Wie wichtig ist Ihnen der private Ausgleich?
Ich rede grundsätzlich nicht von Work-Life-Balance, denn Arbeit ist ein Teil des Lebens und nicht ein Gegensatz dazu. Das Leben darf aber nicht nur aus Arbeit bestehen, sonst fehlen irgendwann die Inspiration, die Kreativität und die Lust, etwas anzupacken. Weil ich ausgesprochen gerne arbeite, fällt es mir eher schwer, die Balance zu finden. Die grösste Hilfe sind Beziehungen: mein Mann, meine Geschwister und ihre Familien sowie mein Freundeskreis. Ich bin leidenschaftliche Tante und Grosstante. Ferner koche ich gerne und nehme seit mehr als zwölf Jahren klassischen Gesangsunterricht. Besonders mag ich Verdi-Opern und Mozart. Wenn ich auf Reisen bin, singe ich zu meinem Vergnügen in Kirchen, die wir besuchen. Leider fehlt für Reisen oft die Zeit.

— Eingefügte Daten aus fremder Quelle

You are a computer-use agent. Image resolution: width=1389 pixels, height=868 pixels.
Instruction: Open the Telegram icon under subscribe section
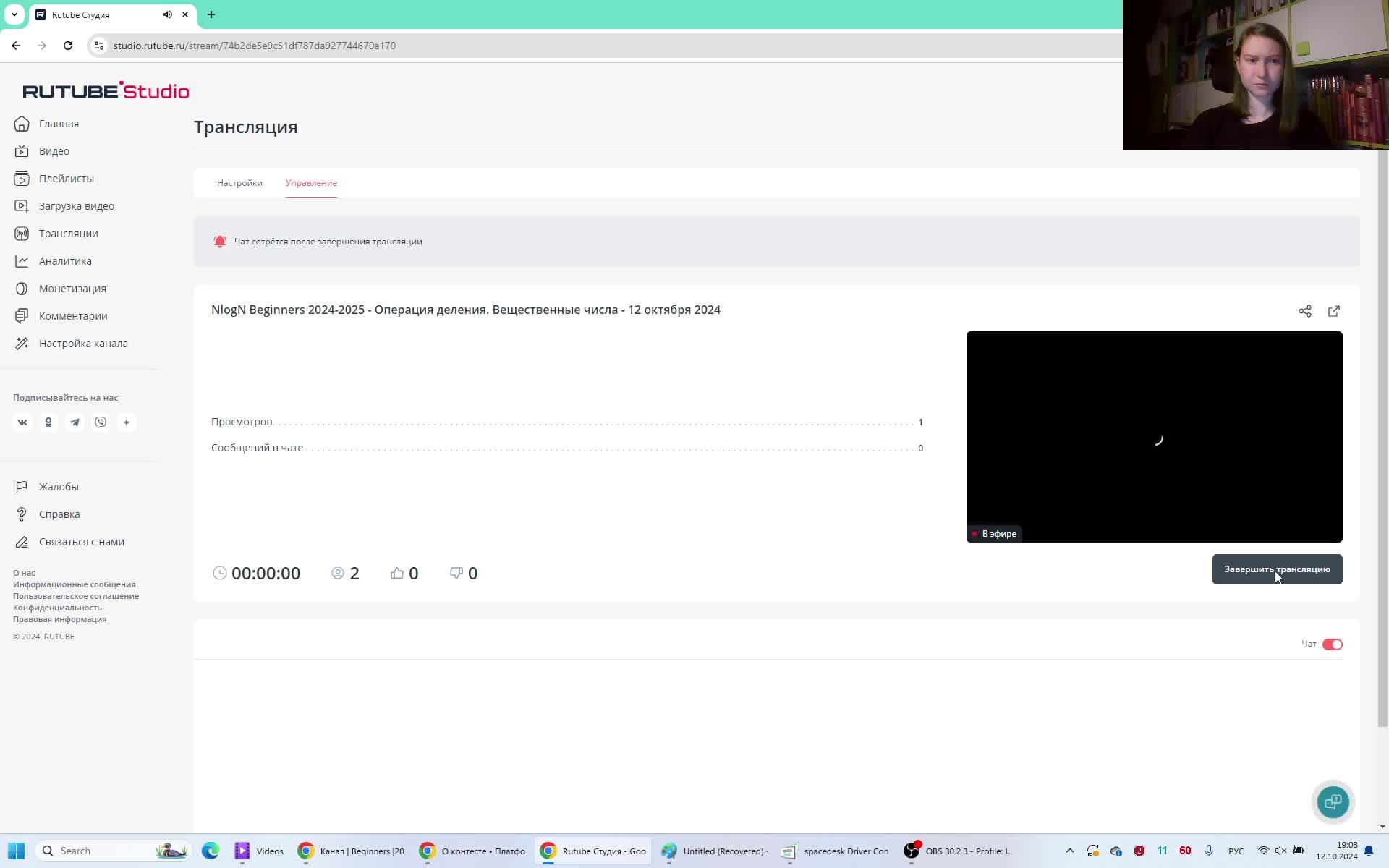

Haben Sie einen Tipp für gute Laune bei der Arbeit?
Ein gutes Team, Vertrauen, interessante, herausfordernde und sinnvolle Aufgaben sowie Anerkennung für Leistung sind gute Voraussetzungen für Spass bei der Arbeit. Daneben müssen ganz banale Sachen stimmen, zum Beispiel die Einrichtung des Arbeitsplatzes. Nicht zuletzt schaffen genussvolle Momente gute Laune: Beim Städteverband trinken wir am Vormittag zusammen Kaffee, oft begleitet von Kuchen, Brötli oder Gipfeli, die jemand mitbringt.

Die Stimme der urbanen Schweiz
Der Schweizerische Städteverband vertritt die Interessen der Städte und Agglomerationsgemeinden auf Bundesebene. Die Hauptaufgaben sind Lobbying, Information der Öffentlichkeit und Dienstleistungen für die Mitglieder. 

Lobbying bedeutet für Direktorin Renate Amstutz, in zahlreichen Projekten mitzuarbeiten, eine breite Palette von Themen aktiv zu begleiten und Kontakt zu pflegen, vor allem im Parlament, in der Bundesverwaltung und mit Partnerorganisationen.

Mit Publikationen, Stellungnahmen, Medienarbeit oder Vorträgen kommuniziert der Verband die Interessen der Städte. Basis sind neben den bundespolitischen Geschäften auch Studien und Umfragen, welche die Geschäftsstelle des Städteverbandes initiiert. 

Der Verband organisiert ausserdem viele Austauschmöglichkeiten für die Mitglieder, damit sie voneinander lernen können und nicht alles neu erfinden müssen. Dazu bietet er Tagungen, Arbeitsgruppen und Kurzseminare an.